**EXERCISE INSTRUCTIONS**
The answer must be every line of the data that holds the word "Viewport".

**DATA LISTING**
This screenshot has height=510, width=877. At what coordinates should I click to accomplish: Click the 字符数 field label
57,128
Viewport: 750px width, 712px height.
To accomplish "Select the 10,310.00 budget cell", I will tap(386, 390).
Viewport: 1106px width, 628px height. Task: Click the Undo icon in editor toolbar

...

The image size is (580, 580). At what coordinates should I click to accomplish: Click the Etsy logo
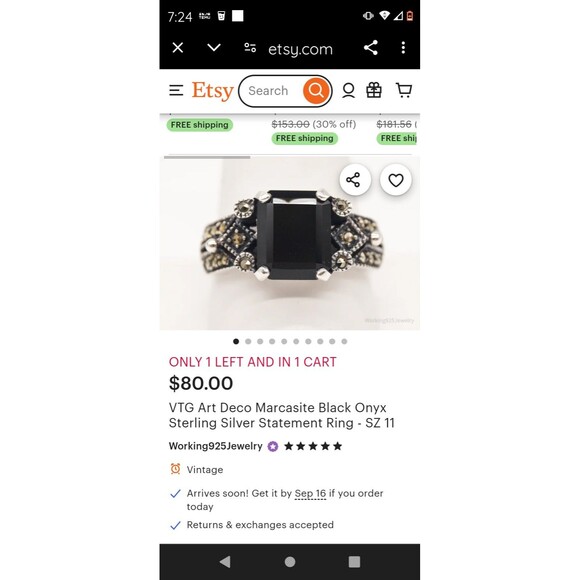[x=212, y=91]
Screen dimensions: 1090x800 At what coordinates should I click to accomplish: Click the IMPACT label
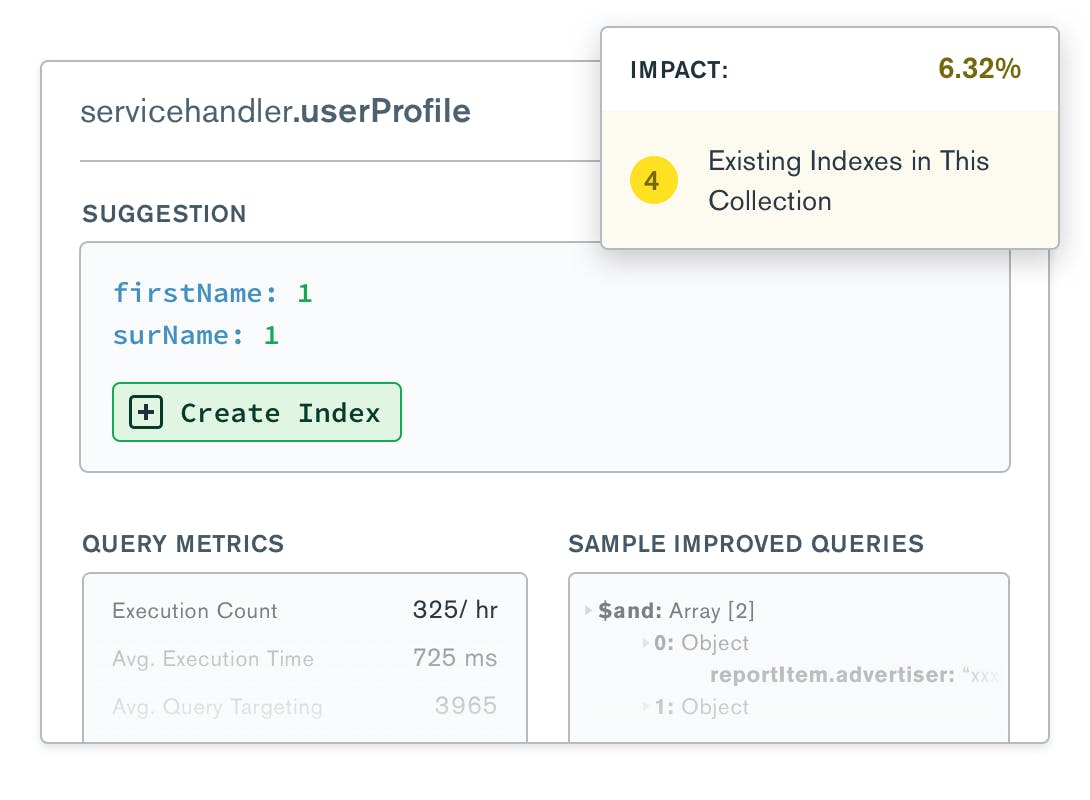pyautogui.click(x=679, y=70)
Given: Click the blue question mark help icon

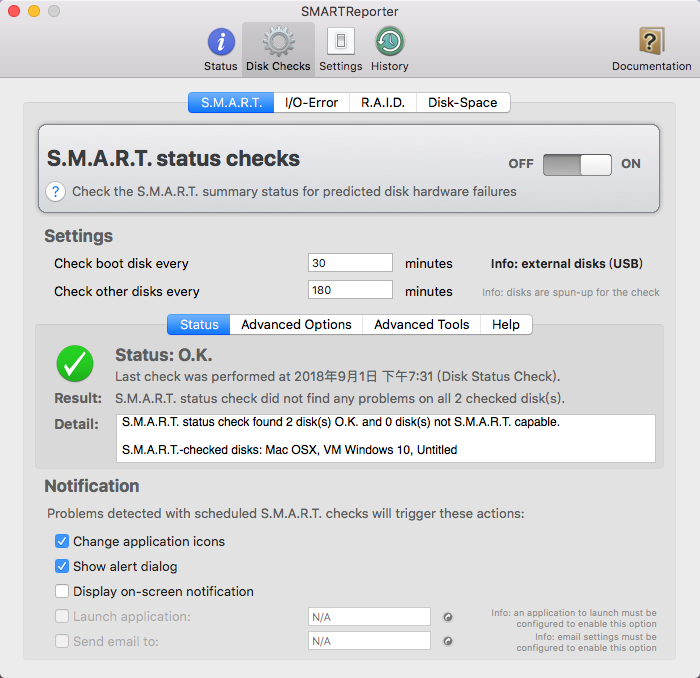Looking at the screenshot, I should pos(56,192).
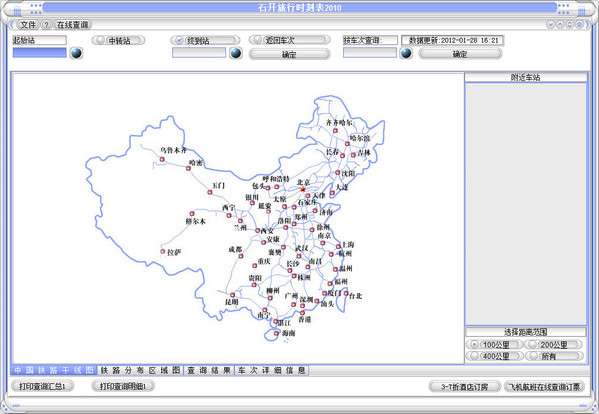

* * *

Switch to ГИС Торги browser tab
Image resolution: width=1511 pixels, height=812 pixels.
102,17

**WRITTEN RESPONSE**
Viewport: 750px width, 712px height.
Viewport: 1106px width, 628px height. Task: Click the Undo icon in editor toolbar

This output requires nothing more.